FIG 1 .

Pho4 promotes cryptococcal growth in the absence of free phosphate by inducing expression of genes involved in phosphate acquisition to allow optimal phosphate uptake. (A) Spot dilution assay with the indicated strains on minimal medium (MM) supplemented with 29.4 mM KH₂PO₄ (MM-KH₂PO₄), 29.4 mM β-glycerol phosphate, or 29.4 mM KCl (MM-KCl). The growth of the pho4Δ mutant was compromised when β-glycerol phosphate was the sole phosphate source and in the absence of free phosphate (MM-KCl).

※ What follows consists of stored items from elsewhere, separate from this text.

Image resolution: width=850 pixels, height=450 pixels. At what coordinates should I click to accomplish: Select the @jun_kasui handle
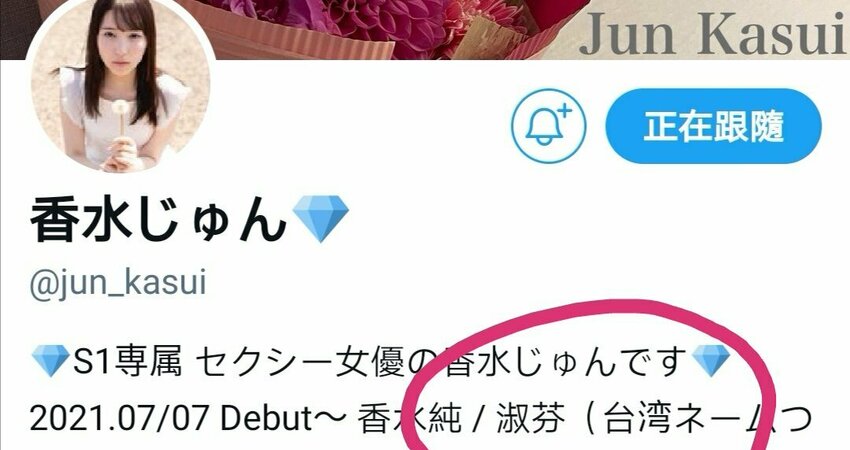(118, 284)
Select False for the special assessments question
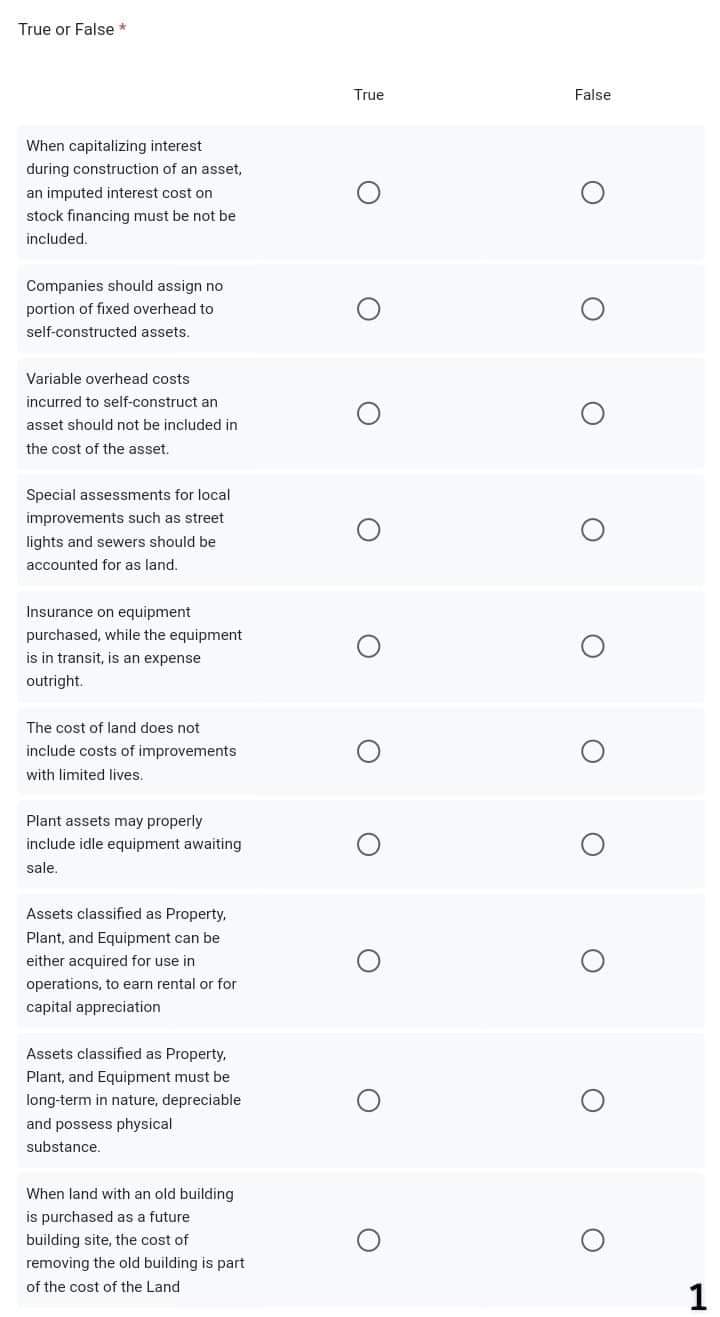The image size is (720, 1317). (593, 530)
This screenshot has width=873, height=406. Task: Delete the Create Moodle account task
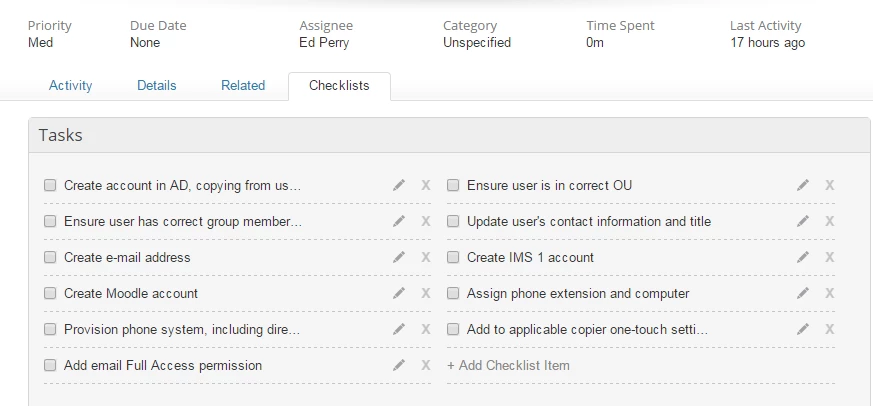(x=426, y=293)
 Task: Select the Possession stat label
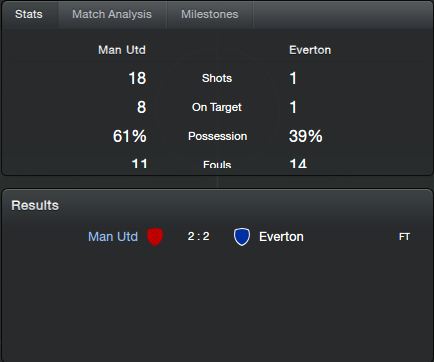tap(218, 136)
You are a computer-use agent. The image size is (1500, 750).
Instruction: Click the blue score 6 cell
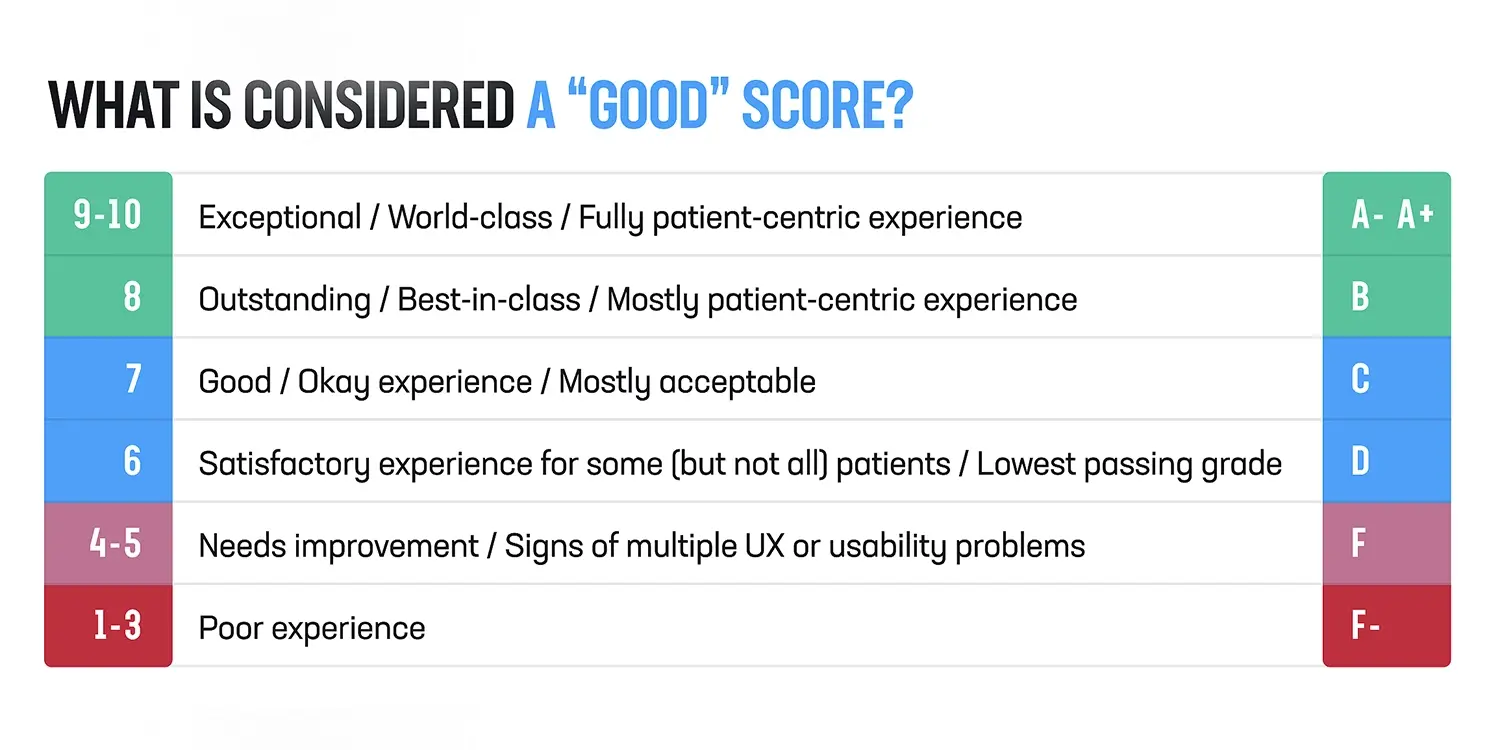pos(108,462)
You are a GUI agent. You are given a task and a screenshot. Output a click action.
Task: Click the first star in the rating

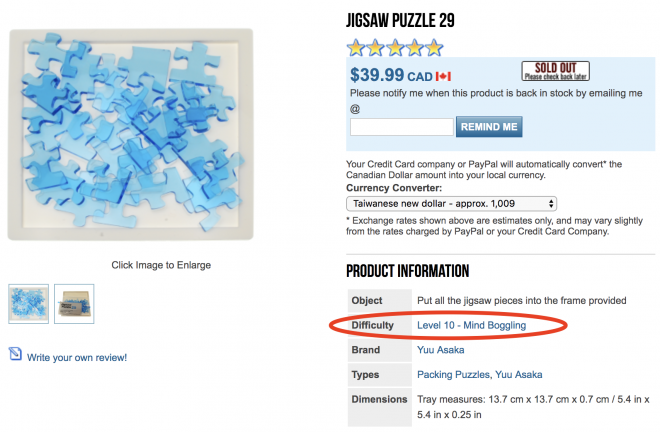coord(355,47)
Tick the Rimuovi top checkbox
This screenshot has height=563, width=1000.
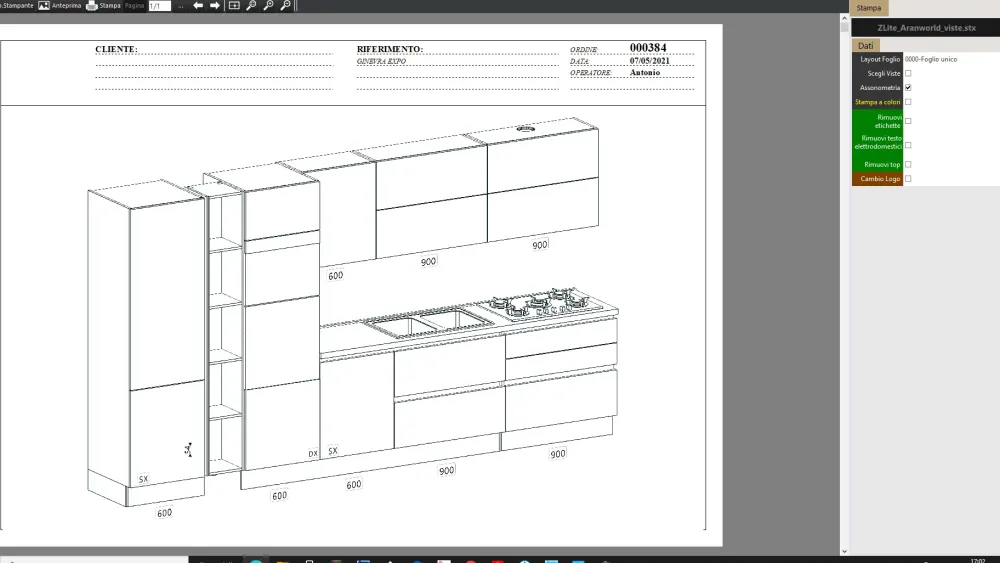908,164
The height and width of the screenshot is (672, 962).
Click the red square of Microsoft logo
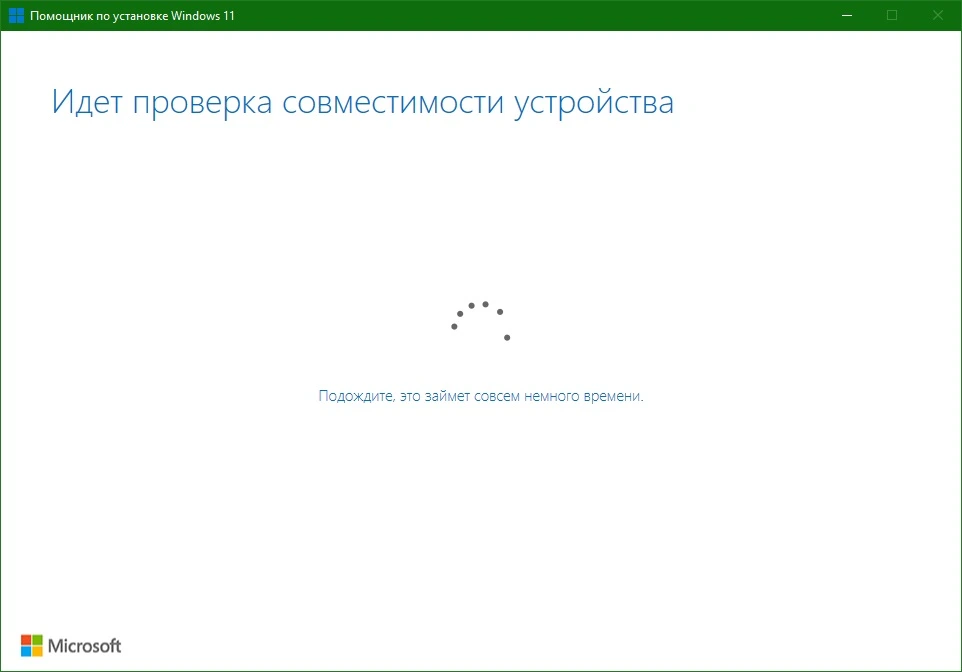[x=26, y=640]
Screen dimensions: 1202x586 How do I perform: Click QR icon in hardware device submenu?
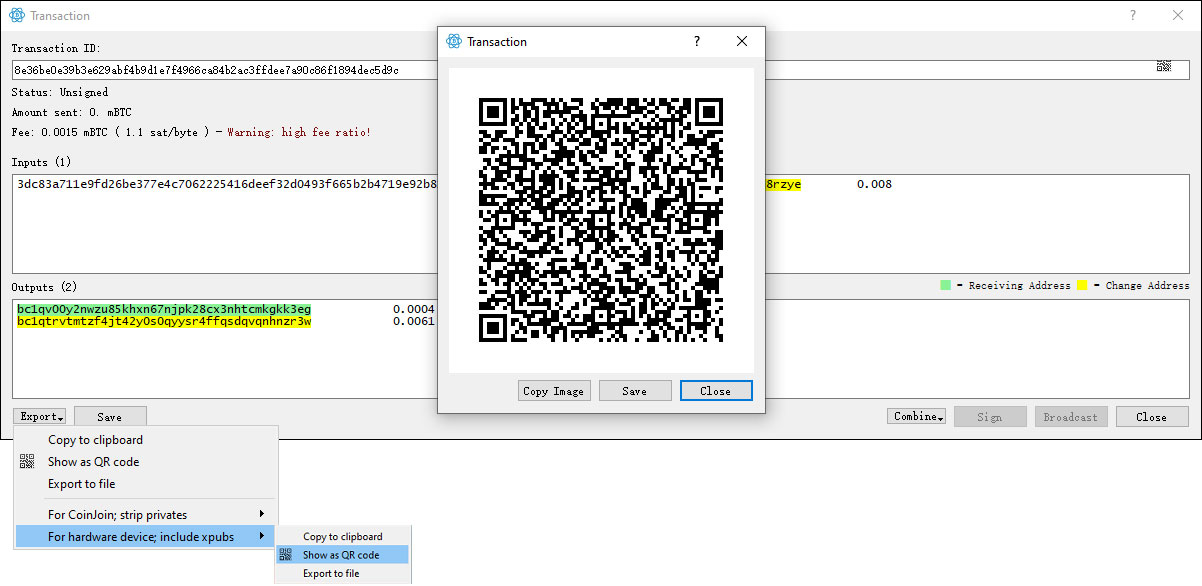286,555
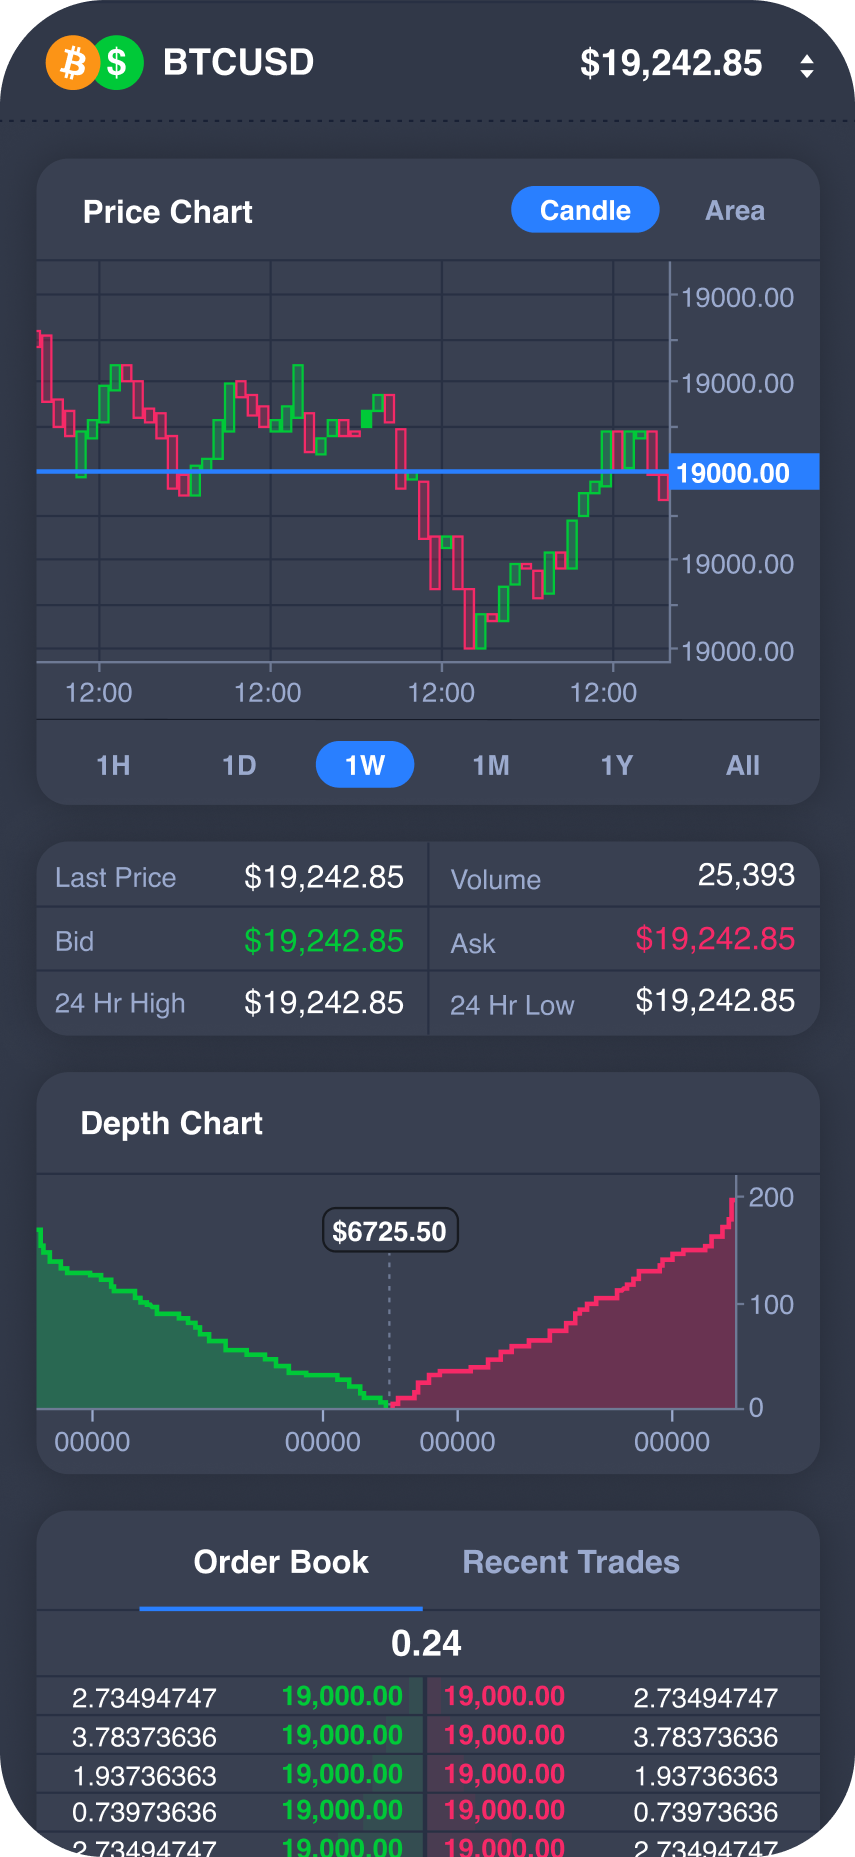Click the blue 19000.00 current price marker
This screenshot has width=855, height=1857.
(744, 472)
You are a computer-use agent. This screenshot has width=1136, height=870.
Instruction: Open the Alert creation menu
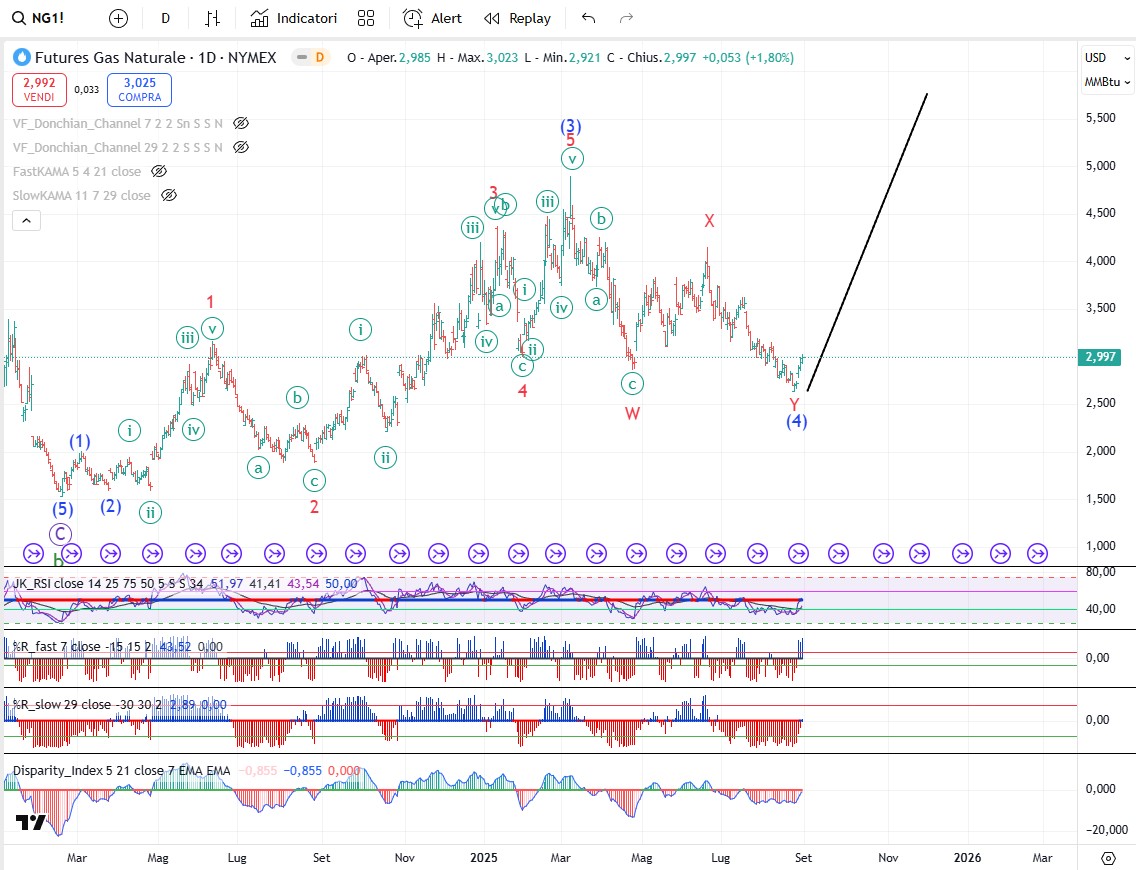(x=433, y=18)
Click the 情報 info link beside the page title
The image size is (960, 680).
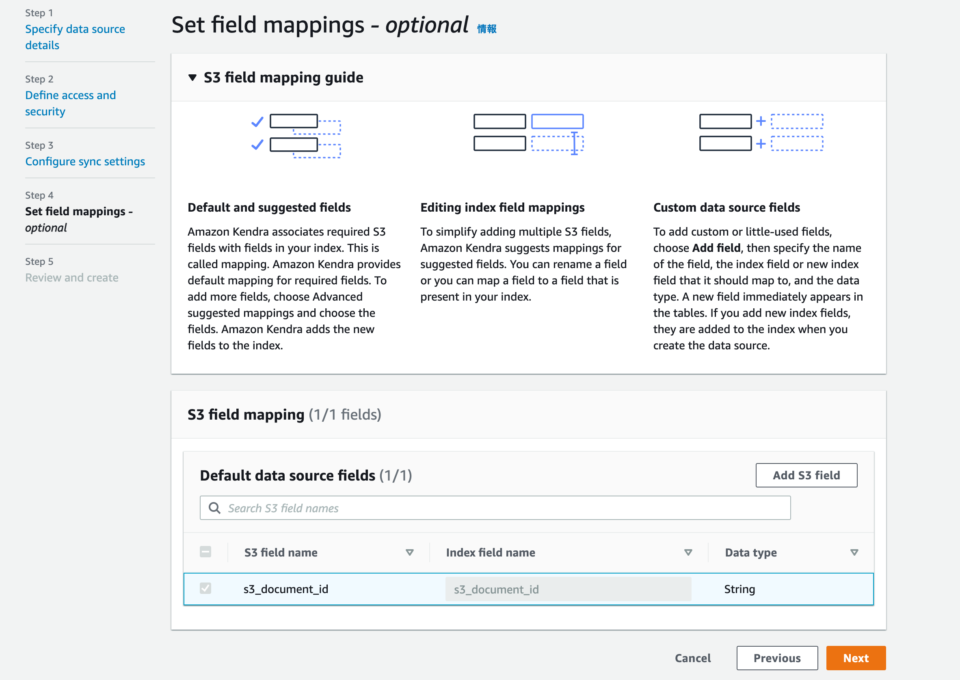click(487, 26)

PHO4 reconstitution recovers this phenotype. (B) Expression of genes involved in phosphate acquisition was tested in the WT and pho4Δ strains after 3 h of incubation in MM-KH₂PO₄ (with orthophosphate [+Pi]) or MM-KCl (−Pi). Expression data were normalized to the expression of the housekeeping gene, ACT1 (CNAG_00483), and plotted as fold change relative to the value for the WT (+Pi). Results represent the mean fold changes plus standard deviations (SDs) (error bars). Results are a representative example of two biological replicates, each performed in technical triplicate. (C) Uptake of radioactive orthophosphate (P³²) by phosphate-starved strains in MM. (D) Extracellular acid phosphatase (APase) activity after 4 h of incubation in MM with 5 mM KH₂PO₄ (Pi⁺) or in MM (Pi⁻). In panels C and D, the results represent the means ± SDs (n = 3 biological replicates).